Input records Start Marker

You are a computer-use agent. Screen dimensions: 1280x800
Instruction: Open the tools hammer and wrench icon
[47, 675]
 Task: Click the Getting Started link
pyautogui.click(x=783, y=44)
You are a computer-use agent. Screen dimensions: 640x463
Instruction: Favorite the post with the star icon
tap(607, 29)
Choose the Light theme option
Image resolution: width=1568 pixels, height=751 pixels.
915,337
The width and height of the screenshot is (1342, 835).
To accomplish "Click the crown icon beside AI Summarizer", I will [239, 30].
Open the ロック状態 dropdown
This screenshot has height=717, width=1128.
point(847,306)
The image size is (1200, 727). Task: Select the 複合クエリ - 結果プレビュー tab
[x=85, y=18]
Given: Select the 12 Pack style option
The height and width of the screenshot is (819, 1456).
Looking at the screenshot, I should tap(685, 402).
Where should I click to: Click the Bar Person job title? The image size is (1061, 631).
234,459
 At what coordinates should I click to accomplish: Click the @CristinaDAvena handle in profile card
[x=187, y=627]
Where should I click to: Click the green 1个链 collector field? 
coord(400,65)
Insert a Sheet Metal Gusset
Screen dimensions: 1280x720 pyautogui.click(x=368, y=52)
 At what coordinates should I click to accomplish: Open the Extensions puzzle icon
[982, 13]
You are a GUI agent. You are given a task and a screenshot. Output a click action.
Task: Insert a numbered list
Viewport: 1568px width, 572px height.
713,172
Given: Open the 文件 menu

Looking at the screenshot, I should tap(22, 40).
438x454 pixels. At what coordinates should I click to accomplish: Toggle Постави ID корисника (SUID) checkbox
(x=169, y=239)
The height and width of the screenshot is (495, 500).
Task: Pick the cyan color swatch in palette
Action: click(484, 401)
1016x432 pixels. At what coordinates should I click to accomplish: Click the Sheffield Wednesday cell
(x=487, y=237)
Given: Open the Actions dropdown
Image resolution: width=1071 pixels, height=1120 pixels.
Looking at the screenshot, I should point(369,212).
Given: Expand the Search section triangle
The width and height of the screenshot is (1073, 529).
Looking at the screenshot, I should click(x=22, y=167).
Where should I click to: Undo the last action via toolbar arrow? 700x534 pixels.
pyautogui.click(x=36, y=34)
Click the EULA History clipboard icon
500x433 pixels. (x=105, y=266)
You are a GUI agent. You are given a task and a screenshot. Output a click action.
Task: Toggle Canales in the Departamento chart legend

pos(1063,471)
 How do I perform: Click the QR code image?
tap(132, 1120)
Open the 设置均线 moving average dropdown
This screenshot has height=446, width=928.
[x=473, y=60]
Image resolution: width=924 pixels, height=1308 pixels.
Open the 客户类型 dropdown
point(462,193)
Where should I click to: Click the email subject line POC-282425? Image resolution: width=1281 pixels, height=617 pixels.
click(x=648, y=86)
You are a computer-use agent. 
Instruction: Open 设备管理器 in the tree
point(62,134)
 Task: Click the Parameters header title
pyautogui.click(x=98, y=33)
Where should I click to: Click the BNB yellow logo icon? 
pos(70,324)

Input records End Marker

## Assigned task
Return the line that contains "Open the 设置均线 moving average dropdown" along with every line after it through the end of the entries, exactly, adding nothing.

## Solution for this task
Open the 设置均线 moving average dropdown
This screenshot has height=446, width=928.
[x=473, y=60]
Image resolution: width=924 pixels, height=1308 pixels.
Open the 客户类型 dropdown
point(462,193)
Where should I click to: Click the email subject line POC-282425? Image resolution: width=1281 pixels, height=617 pixels.
click(x=648, y=86)
You are a computer-use agent. 
Instruction: Open 设备管理器 in the tree
point(62,134)
 Task: Click the Parameters header title
pyautogui.click(x=98, y=33)
Where should I click to: Click the BNB yellow logo icon? 
pos(70,324)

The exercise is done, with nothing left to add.